PROMPT A: According to the article on immigrants in Long Island, how much did immigrants add to New York's state economy in 2006?
PROMPT B: Rewrite the article on immigrants in Long Island from "Yet Suffolk County's" to "benefits they provide.", replacing "antiloitering bill" with "antiloitering ordinance".

TEXT SECTION:
Behind the counter of Nick's Place in Babylon, N.Y., Lilly Donlon waits for the start of the after-work rush as Manhattan commuters head home to the suburbs of Long Island. Donlon's selling the odd lottery ticket and serving up spicy chicken and rice. She says she's worried about the economy and her business, which is experiencing a post-holiday slump, but hopes the situation will improve as the year goes on.

Donlon, a 15-year resident of Long Island, is from Medellín, Colombia, and fairly representative of the impact immigration has on the area's economy. She came to America with some marketable skills, is married to a native Long Islander, and has taken an entrepreneurial path—all trends present in many New York immigrants' lives, according to a recent study by the Fiscal Policy Institute. It estimates that immigrants like Donlon added $229 billion to the state economy in 2006, more than 22 percent of New York's economic output.

In downstate suburbs like here in Suffolk County, where immigrants make up 18 percent of residents, almost a third of families include at least one foreign-born adult. Median incomes for such families top $71,000. Donlon says immigration benefits the area and is proud of her success. "My customers come here, and they're construction, plumbing, landscaping guys. They say immigrants are the hardest-working employees," she says.

Yet Suffolk County's popular county executive, Steve Levy, has made national headlines by opposing illegal immigration. Last year, an antiloitering bill allegedly aimed at day laborers was defeated. More recently, authorities have aggressively targeted building code violations by landlords, a move critics say is designed to harass immigrants. And some contend that low-skilled illegal immigrants cost more in government services than the economic benefits they provide.

SOURCE MATERIAL:
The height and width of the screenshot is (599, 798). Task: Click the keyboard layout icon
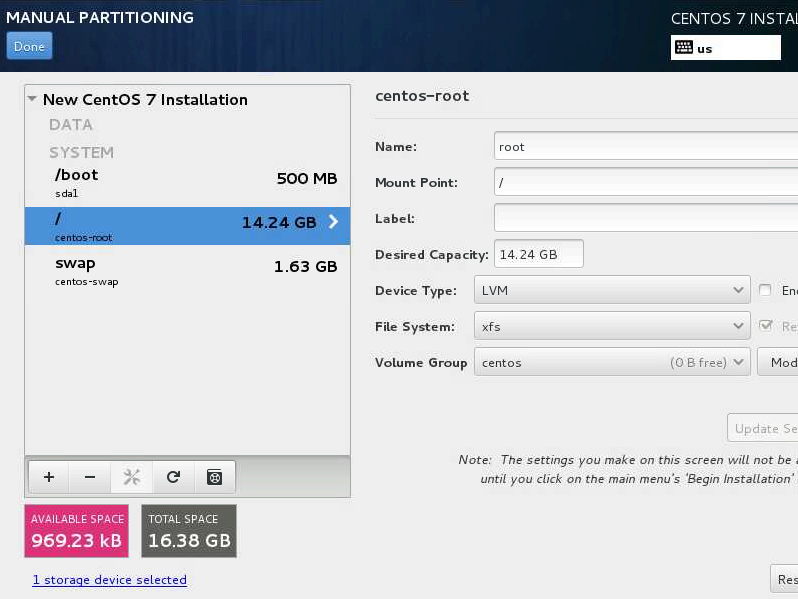684,48
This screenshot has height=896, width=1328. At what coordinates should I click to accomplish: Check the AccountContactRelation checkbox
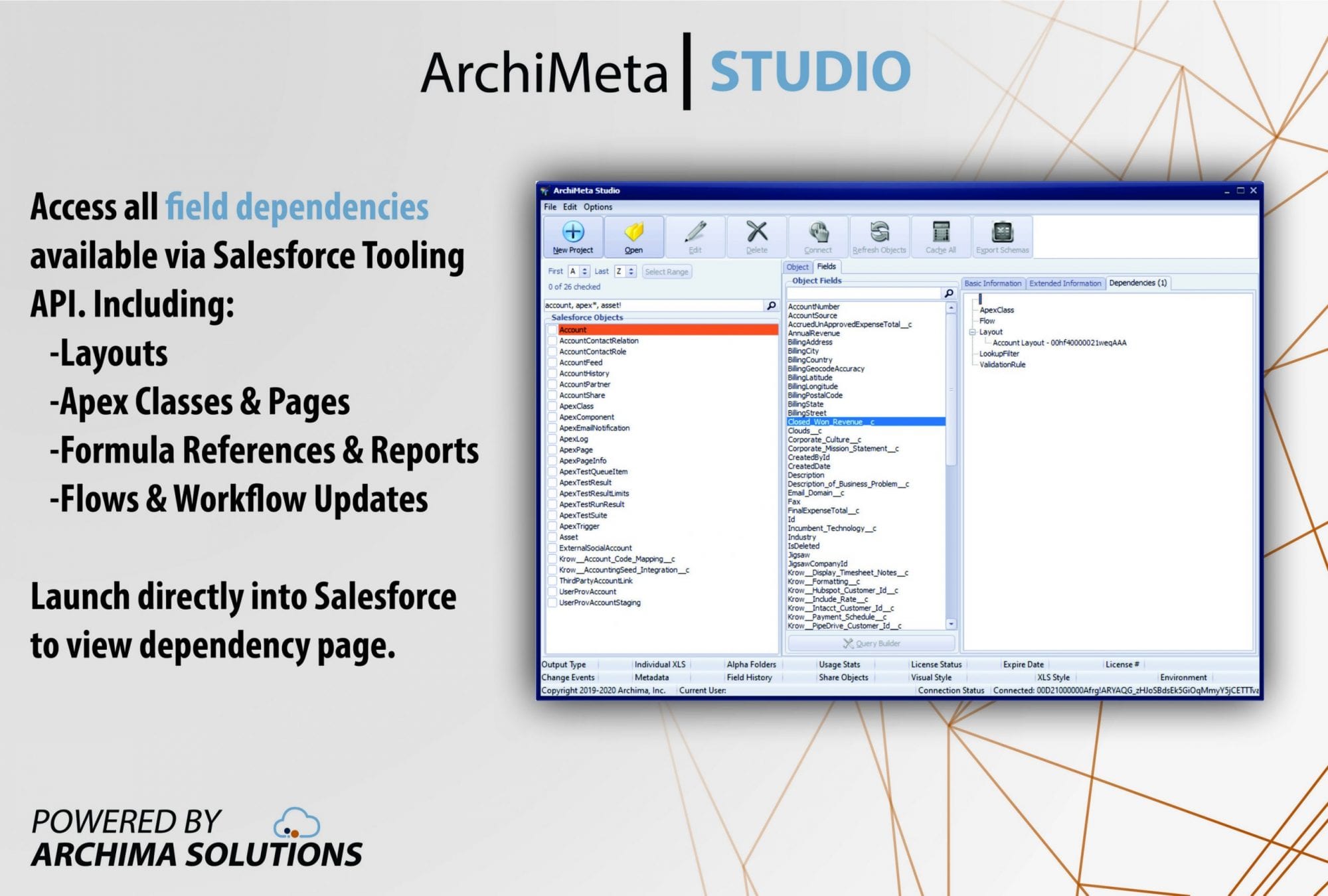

TASK OUTPUT A: $229 billion, which was more than 22 percent of New York's economic output.

TASK OUTPUT B:
Yet Suffolk County's popular county executive, Steve Levy, has made national headlines by opposing illegal immigration. Last year, an antiloitering ordinance allegedly aimed at day laborers was defeated. More recently, authorities have aggressively targeted building code violations by landlords, a move critics say is designed to harass immigrants. And some contend that low-skilled illegal immigrants cost more in government services than the economic benefits they provide.